Comprehensive risk data: The new gold

06 Apr 2022

By: Andrew McPherson and Craig Sydney, PwC Australia


It’s difficult for leaders to make well-informed decisions without an organisation-wide understanding of their risk and control environment. But gaining this view is extremely difficult when risk and regulatory information is distributed across the organisation. Use of speciality solutions is growing, creating more and more pockets of disparate data. Organisations now have systems focused on privacy; environmental, social and governance reporting; safety; cybersecurity; third-party risk; reputational risk; and more. 

The predominance of niche systems is reflective of the business taking greater ownership of risk, which is both good and necessary: as risks grow in impact and interconnectedness, it takes the entire organisation to manage them. This can, however, lead to risk data being fragmented, misaligned and scattered in organisational silos, which prevents leaders from gaining a necessary panoramic view of the risk landscape they need to act boldly and purposefully. 

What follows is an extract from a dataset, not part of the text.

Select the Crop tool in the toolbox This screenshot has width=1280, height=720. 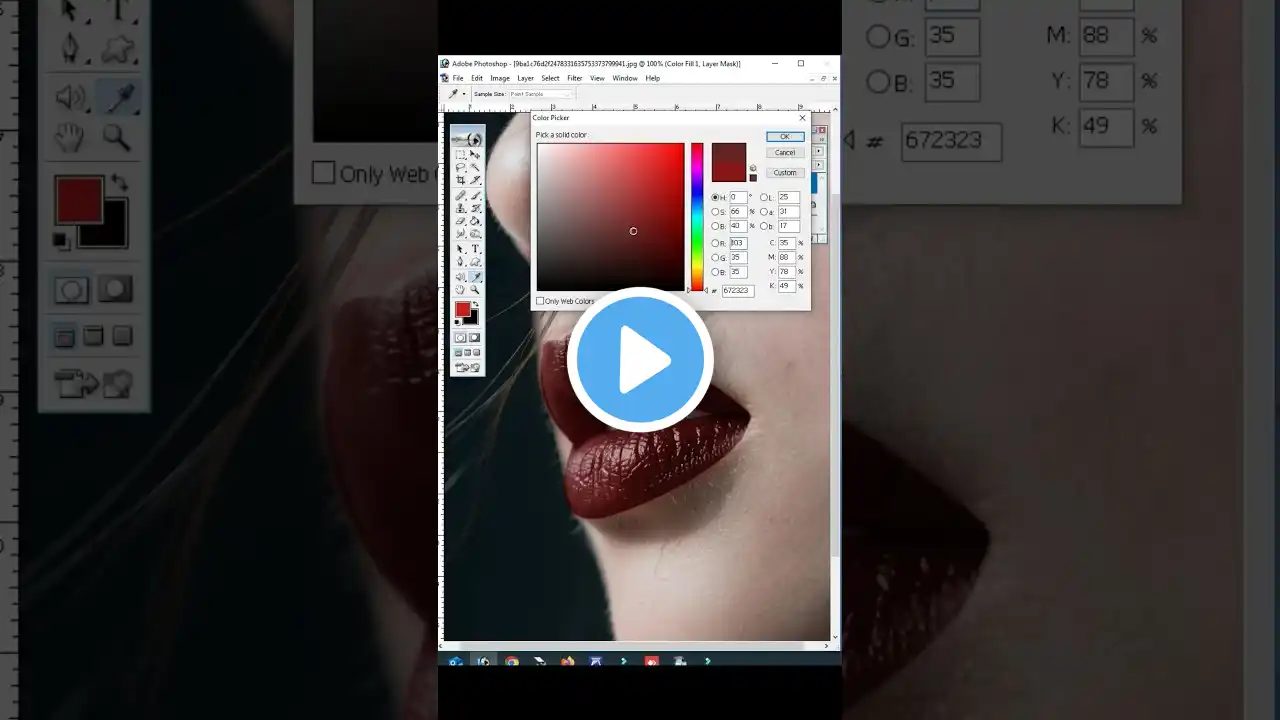461,180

So, what’s the best way to get full visibility into the most critical risks? Consolidating risk management into one single, organisation-wide governance, risk and compliance (GRC) system or integrated risk management solution is not necessarily the only answer. In most cases, the value of a GRC system is derived from its degree of data integration and aggregation, more than the technology itself. That does not mean that all risk data needs to be consolidated, nor that data has to be interfaced on a constant basis.

Indeed, most organisations have multiple enterprise systems, such as SAP, Salesforce, Workday and ServiceNow. These technology providers are building access controls, compliance processes and risk indicators into their applications. Doing so rules out a single, centralised risk and controls management system. Further, many of today’s GRC systems are designed for risk specialists, whereas other specialised enterprise systems have a more contemporary user interface, intelligent and sophisticated functionality, and are better aligned to managing the specific problem they are trying to solve; to really engage the organisation in managing and owning risk, GRC systems would need to be much easier and more intuitive to use. Additionally, some GRC technology providers are aggressively moving to redefine the user experience as well as expand the scope of risks they cover. Whether they can catch up, and then stay ahead, is uncertain, given the evolving risk landscape. Finally, in the majority of situations, if an organisation wanted to go to a single system approach, it might simply be too onerous, particularly given the bespoke development required to satisfy complex requirements.  


A risk management renaissance powered by data 

Given the associated hurdles, the centralisation of end-to-end operational risk and controls management may not be feasible or appropriate for many organisations. Instead, the best solution may lie in how the enterprise gathers, aggregates, aligns and maximises the use of all risk data at its disposal. For example, cyber, fraud and anti–money laundering teams are traditionally siloed within an organisation, but attackers can exploit cyber weaknesses by designing custom malware to bypass network controls. These attackers then spot gaps in fraud controls to gain unauthorised access to applications and user IDs; set up fraudulent bank accounts to receive and transfer the stolen funds; and launder the stolen money. This kind of attack crosses silos. Though difficult to achieve, the collective intelligence residing in these silos could be brought together through a fusion centre. In such a case, would the organisation better defend against perpetrators trying to exploit weaknesses across these areas? 

Consider a large retailer that PwC works with. It has 20 enterprise systems to manage specific risk areas such as third-party risk, store audit, privacy and resilience. The company is implementing a GRC solution not to replace these specialised systems with one centralised risk and controls management system, but as a platform to consolidate risk data, perform better risk analytics and glean better organisation-wide risk intelligence. It has designed its interfaces so that when an incident reaches Tier 1, it enters into the core GRC system. Integration for integration’s sake—or data for data’s sake—won’t provide value. It’s about having real-time, relevant information on material events. Underpinning all of this is a clear and common understanding of which risks are most important to the business, and what the organisation’s appetite is for those risks.

In a fast-moving, uncertain and unpredictable risk environment, the use of technology to detect, prevent and mitigate risk is essential—for intelligence gathering, analysis, continuous monitoring and efficiency. In many cases, the systems in which risk information is contained are not broken, but few risks can be managed and mitigated in isolated silos. A method to effectively consolidate organisation-wide risk data is necessary. In fact, the value of such data is like gold. Solving the consolidation challenge will support engaging the entire organisation in managing risk and providing an organisation-wide view of the risk landscape. It will also enable a level of intelligence and oversight on which leadership and regulators can depend.